» YOUR INSTRUCTIONS
Restate each entry word for word. Keep every detail intact.

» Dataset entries
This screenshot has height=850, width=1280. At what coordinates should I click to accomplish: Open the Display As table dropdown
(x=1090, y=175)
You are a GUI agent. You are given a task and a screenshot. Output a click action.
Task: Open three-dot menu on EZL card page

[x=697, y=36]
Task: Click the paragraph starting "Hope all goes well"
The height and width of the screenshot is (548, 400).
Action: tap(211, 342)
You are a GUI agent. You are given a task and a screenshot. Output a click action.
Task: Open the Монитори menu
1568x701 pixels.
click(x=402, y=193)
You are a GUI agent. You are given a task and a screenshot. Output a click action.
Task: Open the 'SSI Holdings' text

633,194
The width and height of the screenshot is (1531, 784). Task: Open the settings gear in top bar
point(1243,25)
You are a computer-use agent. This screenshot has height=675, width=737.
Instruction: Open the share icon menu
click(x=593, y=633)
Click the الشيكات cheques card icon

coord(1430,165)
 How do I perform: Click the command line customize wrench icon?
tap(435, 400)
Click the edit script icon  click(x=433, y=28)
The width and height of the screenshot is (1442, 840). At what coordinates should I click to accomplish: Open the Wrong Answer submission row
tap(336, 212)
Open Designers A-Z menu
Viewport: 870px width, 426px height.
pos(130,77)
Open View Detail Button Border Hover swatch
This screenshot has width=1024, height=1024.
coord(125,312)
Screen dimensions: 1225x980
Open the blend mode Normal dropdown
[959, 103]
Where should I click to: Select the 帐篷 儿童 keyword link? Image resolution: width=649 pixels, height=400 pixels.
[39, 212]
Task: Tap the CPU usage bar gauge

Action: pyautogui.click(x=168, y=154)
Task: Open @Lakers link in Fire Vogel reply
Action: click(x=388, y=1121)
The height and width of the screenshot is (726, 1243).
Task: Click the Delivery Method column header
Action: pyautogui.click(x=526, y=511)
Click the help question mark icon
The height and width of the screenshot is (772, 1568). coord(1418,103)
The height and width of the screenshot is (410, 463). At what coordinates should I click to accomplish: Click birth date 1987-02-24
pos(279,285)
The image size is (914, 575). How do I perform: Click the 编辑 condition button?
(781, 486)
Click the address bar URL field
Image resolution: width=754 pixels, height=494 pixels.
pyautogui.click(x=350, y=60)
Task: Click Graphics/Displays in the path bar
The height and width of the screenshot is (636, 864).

» ANSWER
This screenshot has height=850, width=1280. At what coordinates should I click to accomplish: Open the Display As table dropdown
(x=1090, y=175)
You are a GUI agent. You are given a task and a screenshot. Output a click action.
Task: Open three-dot menu on EZL card page

[x=697, y=36]
Task: Click the paragraph starting "Hope all goes well"
The height and width of the screenshot is (548, 400).
Action: tap(211, 342)
You are a GUI agent. You are given a task and a screenshot. Output a click action.
Task: Open the Монитори menu
1568x701 pixels.
click(x=402, y=193)
You are a GUI agent. You are given a task and a screenshot. Output a click action.
Task: Open the 'SSI Holdings' text

633,194
The width and height of the screenshot is (1531, 784). Task: Open the settings gear in top bar
point(1243,25)
You are a computer-use agent. This screenshot has height=675, width=737.
Instruction: Open the share icon menu
click(x=593, y=633)
Click the الشيكات cheques card icon

coord(1430,165)
 How do I perform: Click the command line customize wrench icon?
tap(435, 400)
Click the edit script icon  click(x=433, y=28)
The width and height of the screenshot is (1442, 840). At what coordinates should I click to accomplish: Open the Wrong Answer submission row
tap(336, 212)
Open Designers A-Z menu
Viewport: 870px width, 426px height.
pos(130,77)
Open View Detail Button Border Hover swatch
This screenshot has width=1024, height=1024.
coord(125,312)
Screen dimensions: 1225x980
Open the blend mode Normal dropdown
[959, 103]
Where should I click to: Select the 帐篷 儿童 keyword link? Image resolution: width=649 pixels, height=400 pixels.
[39, 212]
Task: Tap the CPU usage bar gauge

Action: pyautogui.click(x=168, y=154)
Task: Open @Lakers link in Fire Vogel reply
Action: click(x=388, y=1121)
The height and width of the screenshot is (726, 1243).
Task: Click the Delivery Method column header
Action: pyautogui.click(x=526, y=511)
Click the help question mark icon
The height and width of the screenshot is (772, 1568). coord(1418,103)
The height and width of the screenshot is (410, 463). At what coordinates should I click to accomplish: Click birth date 1987-02-24
pos(279,285)
The image size is (914, 575). How do I perform: Click the 编辑 condition button?
(781, 486)
Click the address bar URL field
Image resolution: width=754 pixels, height=494 pixels.
pyautogui.click(x=350, y=60)
Task: Click Graphics/Displays in the path bar
The height and width of the screenshot is (636, 864).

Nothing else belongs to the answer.